## YOUR TASK
This task asks for the lines from the one with "At what coordinates" to the final line below, repeated exactly, with pictures omitted.

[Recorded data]
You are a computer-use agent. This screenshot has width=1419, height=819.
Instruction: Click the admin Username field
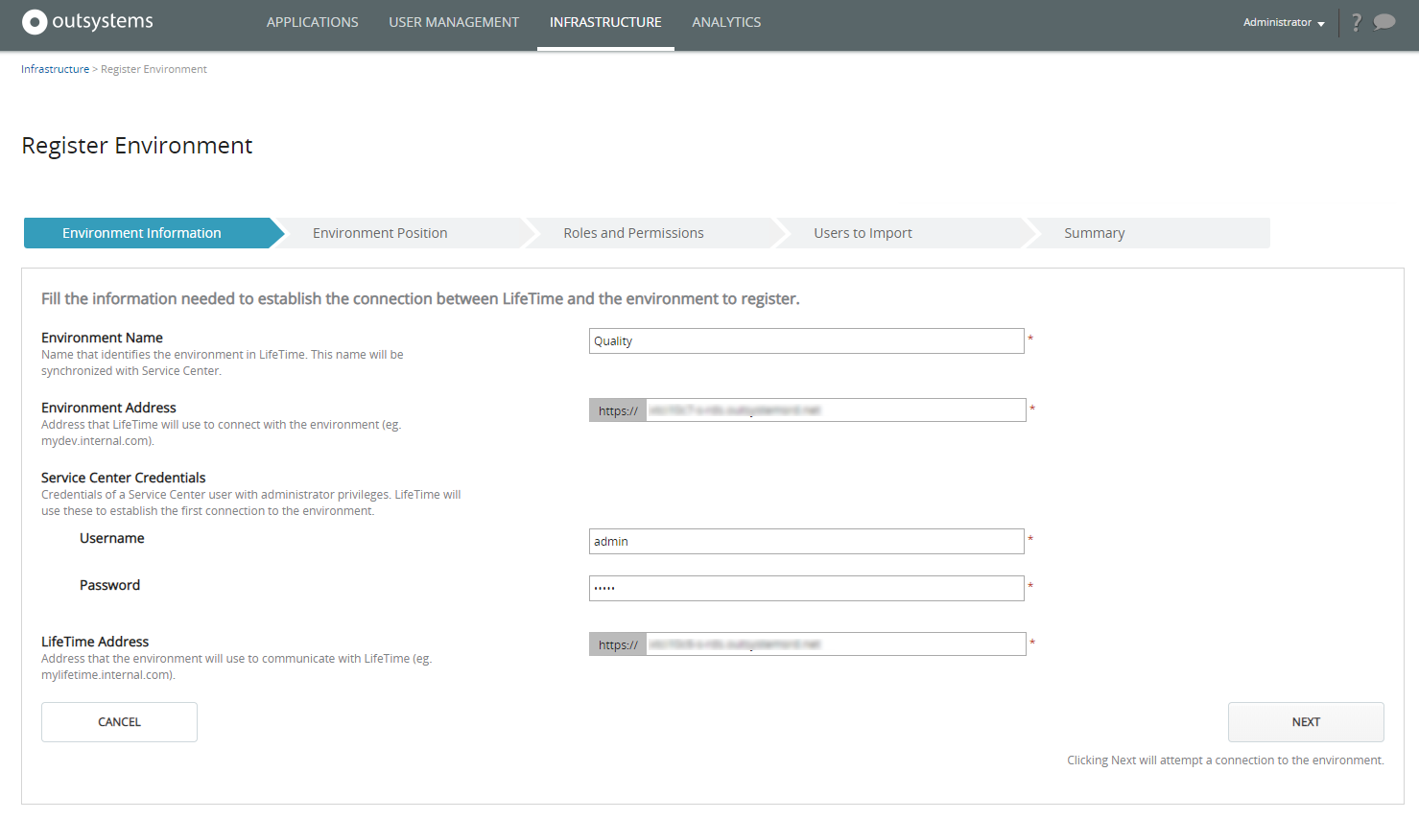tap(806, 541)
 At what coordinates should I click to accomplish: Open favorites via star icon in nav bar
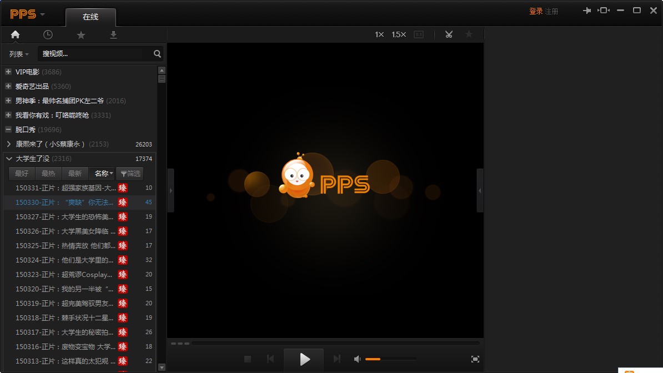click(x=81, y=34)
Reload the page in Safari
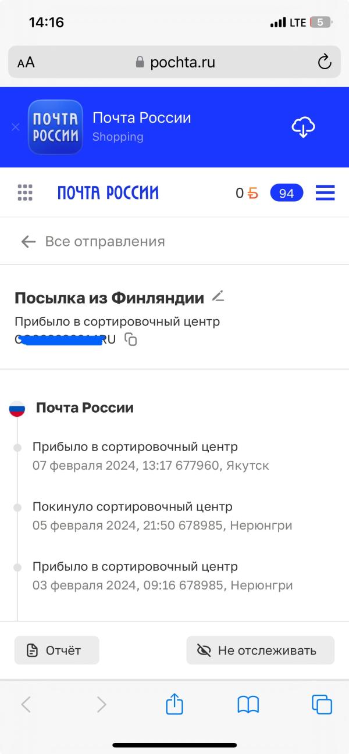This screenshot has width=349, height=754. [324, 62]
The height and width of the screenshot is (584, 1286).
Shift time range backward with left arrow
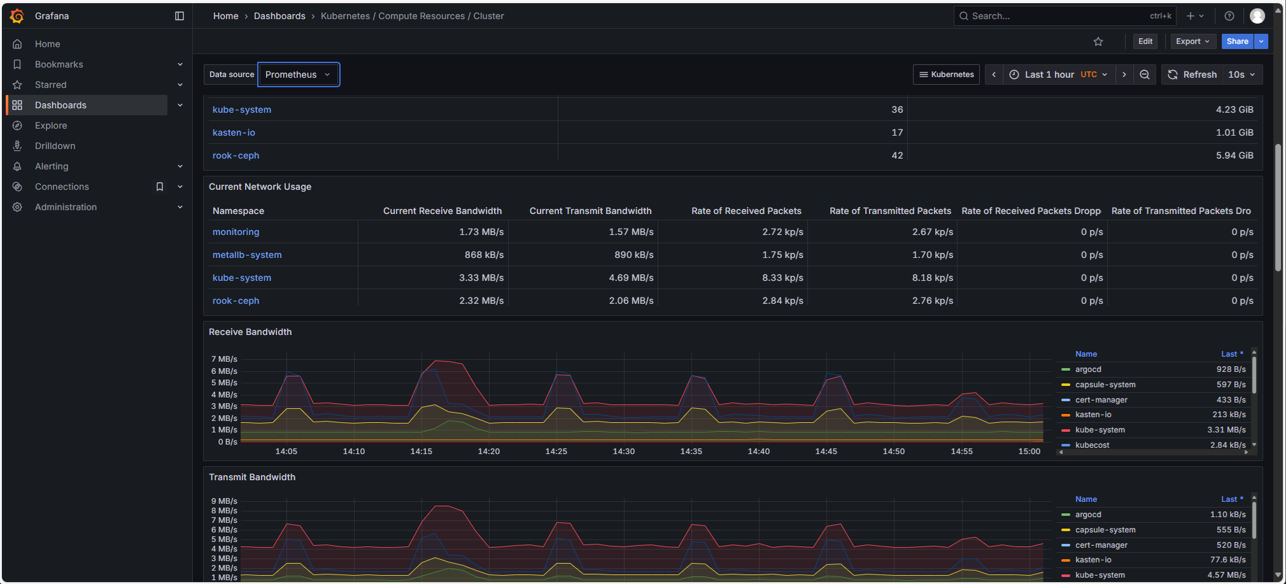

## YOUR RESPONSE
 At what coordinates should I click to accomplish: Open favorites via star icon in nav bar
click(x=81, y=34)
Reload the page in Safari
This screenshot has width=349, height=754. [324, 62]
The height and width of the screenshot is (584, 1286).
Shift time range backward with left arrow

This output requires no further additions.